The so-called boundary operator is a map between sets of chains C _pon a cell complex K. Let us denote the ith p-cell as $\tau _{p}^{i} = k_{0},\ldots k_{p}$ , whereby τ _pⁱ ∈ K. The boundary operator ∂ _pdefines a (p − 1)-chain computed from a p-chain: $\partial _{p}: C_{p}(K) --\rightarrow C_{p-1}(K)$ . The boundary of a cell τ _p^jcan be written as alternating sum over elements of dimension p − 1:

$\displaystyle{ \partial _{p}\tau _{p}^{i} =\sum \nolimits _{ i}(-1)^{i}[k_{ 0},k_{1},\ldots,\tilde{k}_{i},\ldots k_{n}] }$

(28)

where $\tilde{k}_{i}$ indicates that k _iis deleted from the sequence.

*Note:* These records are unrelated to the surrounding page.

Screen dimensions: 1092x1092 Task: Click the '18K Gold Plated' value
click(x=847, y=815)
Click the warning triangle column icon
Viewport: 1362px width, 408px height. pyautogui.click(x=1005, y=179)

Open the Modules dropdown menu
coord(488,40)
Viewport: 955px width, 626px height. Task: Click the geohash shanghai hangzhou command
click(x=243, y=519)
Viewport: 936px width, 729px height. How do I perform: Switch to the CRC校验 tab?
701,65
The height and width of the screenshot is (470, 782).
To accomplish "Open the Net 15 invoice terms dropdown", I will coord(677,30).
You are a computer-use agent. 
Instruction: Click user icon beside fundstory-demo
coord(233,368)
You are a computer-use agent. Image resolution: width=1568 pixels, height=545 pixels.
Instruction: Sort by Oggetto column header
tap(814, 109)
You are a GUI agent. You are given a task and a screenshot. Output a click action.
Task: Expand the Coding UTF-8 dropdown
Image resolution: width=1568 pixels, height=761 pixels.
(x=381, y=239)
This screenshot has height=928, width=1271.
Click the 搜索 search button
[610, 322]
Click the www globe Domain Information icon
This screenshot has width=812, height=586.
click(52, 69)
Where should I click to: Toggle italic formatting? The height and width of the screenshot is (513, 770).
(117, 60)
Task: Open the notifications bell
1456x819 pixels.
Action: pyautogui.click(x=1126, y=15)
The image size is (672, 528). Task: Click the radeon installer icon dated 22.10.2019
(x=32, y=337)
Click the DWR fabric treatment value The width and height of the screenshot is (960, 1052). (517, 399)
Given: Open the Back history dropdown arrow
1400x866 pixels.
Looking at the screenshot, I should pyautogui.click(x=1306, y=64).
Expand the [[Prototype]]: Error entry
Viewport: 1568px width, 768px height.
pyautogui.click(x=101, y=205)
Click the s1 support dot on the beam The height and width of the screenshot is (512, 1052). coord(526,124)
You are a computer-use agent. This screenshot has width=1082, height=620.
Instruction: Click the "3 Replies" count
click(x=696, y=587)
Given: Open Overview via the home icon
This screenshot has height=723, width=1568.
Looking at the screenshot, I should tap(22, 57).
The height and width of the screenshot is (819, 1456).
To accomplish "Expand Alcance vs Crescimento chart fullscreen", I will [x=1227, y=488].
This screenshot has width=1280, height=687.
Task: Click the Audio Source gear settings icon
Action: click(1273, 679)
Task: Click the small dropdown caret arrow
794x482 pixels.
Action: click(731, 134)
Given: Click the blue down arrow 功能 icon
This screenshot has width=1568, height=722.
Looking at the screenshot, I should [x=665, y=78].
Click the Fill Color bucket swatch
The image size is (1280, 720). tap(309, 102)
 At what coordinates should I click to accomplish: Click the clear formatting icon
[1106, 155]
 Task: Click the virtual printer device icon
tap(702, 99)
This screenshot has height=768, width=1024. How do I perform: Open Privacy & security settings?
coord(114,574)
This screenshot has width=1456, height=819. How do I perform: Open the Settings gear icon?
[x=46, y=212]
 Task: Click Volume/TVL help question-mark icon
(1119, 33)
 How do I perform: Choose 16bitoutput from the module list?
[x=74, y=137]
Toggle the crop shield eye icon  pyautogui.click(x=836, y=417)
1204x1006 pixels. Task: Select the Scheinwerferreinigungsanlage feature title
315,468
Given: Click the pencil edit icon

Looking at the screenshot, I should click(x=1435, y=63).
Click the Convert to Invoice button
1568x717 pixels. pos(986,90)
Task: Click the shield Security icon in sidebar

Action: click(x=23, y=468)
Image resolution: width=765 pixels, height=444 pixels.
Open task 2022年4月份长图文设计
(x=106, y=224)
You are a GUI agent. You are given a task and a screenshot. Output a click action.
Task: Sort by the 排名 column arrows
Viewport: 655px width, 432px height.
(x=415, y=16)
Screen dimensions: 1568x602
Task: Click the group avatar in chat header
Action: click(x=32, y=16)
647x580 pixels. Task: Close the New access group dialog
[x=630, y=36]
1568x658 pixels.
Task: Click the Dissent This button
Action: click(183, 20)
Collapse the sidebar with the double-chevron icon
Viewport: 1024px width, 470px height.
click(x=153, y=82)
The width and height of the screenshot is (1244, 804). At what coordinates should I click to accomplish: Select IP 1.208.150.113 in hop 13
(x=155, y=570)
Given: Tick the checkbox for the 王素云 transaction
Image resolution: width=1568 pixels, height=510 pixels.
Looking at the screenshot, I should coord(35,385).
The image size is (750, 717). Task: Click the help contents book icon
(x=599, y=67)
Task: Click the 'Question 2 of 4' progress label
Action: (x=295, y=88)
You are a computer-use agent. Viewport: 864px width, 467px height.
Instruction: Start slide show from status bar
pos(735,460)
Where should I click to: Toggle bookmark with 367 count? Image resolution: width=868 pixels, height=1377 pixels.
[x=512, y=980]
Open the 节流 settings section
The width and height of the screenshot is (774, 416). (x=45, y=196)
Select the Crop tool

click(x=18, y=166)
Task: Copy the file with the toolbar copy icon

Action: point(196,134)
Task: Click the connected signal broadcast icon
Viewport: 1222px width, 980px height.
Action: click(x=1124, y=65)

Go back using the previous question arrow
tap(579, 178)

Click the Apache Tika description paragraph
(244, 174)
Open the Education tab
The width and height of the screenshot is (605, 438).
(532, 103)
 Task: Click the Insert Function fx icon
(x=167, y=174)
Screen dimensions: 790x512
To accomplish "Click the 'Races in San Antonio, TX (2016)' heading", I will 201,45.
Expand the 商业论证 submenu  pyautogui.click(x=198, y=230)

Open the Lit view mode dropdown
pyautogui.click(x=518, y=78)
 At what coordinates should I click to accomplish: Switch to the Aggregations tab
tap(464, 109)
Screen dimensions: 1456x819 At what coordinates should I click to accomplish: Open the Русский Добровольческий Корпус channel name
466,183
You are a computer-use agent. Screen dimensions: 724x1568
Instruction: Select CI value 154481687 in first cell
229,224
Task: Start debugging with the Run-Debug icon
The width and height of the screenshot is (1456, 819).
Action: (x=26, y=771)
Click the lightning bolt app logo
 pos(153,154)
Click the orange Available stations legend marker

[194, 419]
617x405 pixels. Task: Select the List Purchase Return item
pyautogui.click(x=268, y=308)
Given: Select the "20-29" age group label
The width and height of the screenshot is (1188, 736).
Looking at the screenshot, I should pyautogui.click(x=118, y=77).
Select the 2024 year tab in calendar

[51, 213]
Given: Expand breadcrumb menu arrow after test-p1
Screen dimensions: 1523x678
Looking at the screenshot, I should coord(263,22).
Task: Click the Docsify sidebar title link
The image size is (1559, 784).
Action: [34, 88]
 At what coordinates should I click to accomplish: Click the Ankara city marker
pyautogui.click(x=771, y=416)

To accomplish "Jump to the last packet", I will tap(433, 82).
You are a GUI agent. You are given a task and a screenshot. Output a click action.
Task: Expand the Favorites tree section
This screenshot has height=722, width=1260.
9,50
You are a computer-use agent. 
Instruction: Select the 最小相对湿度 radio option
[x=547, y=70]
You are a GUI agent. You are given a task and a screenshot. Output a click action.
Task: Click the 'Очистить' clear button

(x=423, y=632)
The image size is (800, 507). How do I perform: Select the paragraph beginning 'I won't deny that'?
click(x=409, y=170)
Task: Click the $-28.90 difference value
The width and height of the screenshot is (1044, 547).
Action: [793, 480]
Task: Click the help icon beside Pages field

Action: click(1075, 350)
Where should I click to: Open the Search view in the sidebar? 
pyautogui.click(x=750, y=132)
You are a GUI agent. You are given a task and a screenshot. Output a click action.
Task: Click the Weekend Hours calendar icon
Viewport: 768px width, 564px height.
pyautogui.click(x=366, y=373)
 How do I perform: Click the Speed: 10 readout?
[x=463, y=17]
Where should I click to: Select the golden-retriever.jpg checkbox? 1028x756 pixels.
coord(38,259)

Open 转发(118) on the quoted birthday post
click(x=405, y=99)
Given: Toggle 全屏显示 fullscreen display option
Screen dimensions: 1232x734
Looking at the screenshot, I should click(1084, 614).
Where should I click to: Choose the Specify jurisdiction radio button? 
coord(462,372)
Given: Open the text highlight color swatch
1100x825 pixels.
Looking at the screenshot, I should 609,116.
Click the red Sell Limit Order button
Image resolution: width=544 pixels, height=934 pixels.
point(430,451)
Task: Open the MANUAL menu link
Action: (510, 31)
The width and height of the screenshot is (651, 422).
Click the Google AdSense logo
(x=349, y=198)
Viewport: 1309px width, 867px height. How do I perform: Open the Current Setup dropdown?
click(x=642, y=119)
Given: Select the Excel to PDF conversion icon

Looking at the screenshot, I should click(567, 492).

This map is compatible with the additive and the external multiplicative structure of chains and builds a linear transformation:

$\displaystyle{ C_{p} \rightarrow C_{p-1} }$

(29)

Therefore, the boundary operator is linear

$\displaystyle{ \partial \left (\sum \nolimits _{i}w_{i}\tau _{p}^{i}\right ) =\sum \nolimits _{ i}w_{i}\left (\partial \tau _{p}^{i}\right ) }$

(30)

which means that the boundary operator can be applied separately to each cell of a chain. Using the boundary operator on a sequence of chains of different dimensions results in a chain complex C _∗ = {C _p, ∂ _p} such that the complex property

$\displaystyle{ \partial _{p-1}\partial _{p} = 0 }$

(31)

is given. Homological concepts are visible here for the first time, as homology examines the connectivity between two immediately neighboring dimensions. Figure 8 depicts two examples of one-chains and two-chains and an example of the boundary operator.